The upside of a split Congress for markets is that it may prevent Democrats from approving some of the measures investors feared, such as higher tax rates and tougher antitrust policies for big technology companies.
“The election outcome is arguably the most favorable scenario for investors. A split congress or even a blue sweep with a very marginal majority implies that neither large tax hikes nor major changes in regulation are likely,” Seema Shah, chief strategist at Principal Global Investors, said in a note.
Many analysts expect trade tensions to de-escalate under a Biden presidency. Still, not all trade tensions are expected to vanish even if Biden rolls back some of the tariffs imposed by Trump on U.S. trading partners, especially China, in the past several years.
On Monday, Delta Air Lines surged 16% and Las Vegas Sands jumped 12%. Technology stocks, which have thrived in a stay-at-home economy and propelled the market higher last week, slumped with Zoom down 12%. Netflix and Amazon fell 5% and 3%, respectively.

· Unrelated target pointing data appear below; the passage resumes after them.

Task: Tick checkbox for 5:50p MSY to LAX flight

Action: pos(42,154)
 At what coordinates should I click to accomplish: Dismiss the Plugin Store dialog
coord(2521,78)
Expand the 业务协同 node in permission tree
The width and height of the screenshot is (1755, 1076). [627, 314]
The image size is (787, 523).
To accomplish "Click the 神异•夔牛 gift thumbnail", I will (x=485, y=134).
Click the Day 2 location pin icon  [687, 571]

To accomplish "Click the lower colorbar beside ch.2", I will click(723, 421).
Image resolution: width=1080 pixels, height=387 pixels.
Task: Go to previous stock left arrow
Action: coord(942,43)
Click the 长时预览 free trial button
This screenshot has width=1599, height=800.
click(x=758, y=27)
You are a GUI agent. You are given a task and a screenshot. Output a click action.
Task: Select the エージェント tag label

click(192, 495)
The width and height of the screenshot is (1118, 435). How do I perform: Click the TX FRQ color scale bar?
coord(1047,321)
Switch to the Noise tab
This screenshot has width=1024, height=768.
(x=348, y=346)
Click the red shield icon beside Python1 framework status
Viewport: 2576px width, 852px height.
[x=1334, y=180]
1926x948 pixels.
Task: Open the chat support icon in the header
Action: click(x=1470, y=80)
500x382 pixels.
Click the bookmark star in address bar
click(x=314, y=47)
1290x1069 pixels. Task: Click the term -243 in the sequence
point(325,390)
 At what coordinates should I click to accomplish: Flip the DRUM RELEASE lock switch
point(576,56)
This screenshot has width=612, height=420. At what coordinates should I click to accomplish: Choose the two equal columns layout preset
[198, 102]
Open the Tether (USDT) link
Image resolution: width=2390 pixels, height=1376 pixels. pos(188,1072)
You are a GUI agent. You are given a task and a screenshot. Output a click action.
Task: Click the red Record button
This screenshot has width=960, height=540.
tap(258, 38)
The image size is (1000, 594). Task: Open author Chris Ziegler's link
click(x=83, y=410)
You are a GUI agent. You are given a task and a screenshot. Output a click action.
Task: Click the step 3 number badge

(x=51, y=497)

“We want to go back to work, school and socializing in business and family life and this means a slow down for most stay-at-home stocks,” James McDonald, CEO and chief investment officer of investment manager Hercules Investments, said in a note. “Stocks like Zoom and Netflix will be long-term winners, but will lose in the short-term as their valuations ran ahead of actual earnings.”
In energy trading, U.S. benchmark crude gained $3.16 to $40.30 a barrel in electronic trading on the New York Mercantile Exchange. Brent crude, the international standard, rose $3.08 to $42.53 a barrel.
In Europe, France’s CAC 40 jumped 5.6% to 5,239, while Germany’s DAX surged 5.1% to 13,112. Britain’s FTSE 100 gained 4% to 6,145.
In Asian trading, Japan’s Nikkei 225 surged 2.1% to finish at 24,839.84. Australia’s S&P/ASX 200 added 1.8% to 6,298.80. South Korea’s Kospi advanced 1.3% to 2,447.20. Hong Kong’s Hang Seng rose 1.2% to 26,016.17, while the Shanghai Composite gained 1.9% to 3,373.73.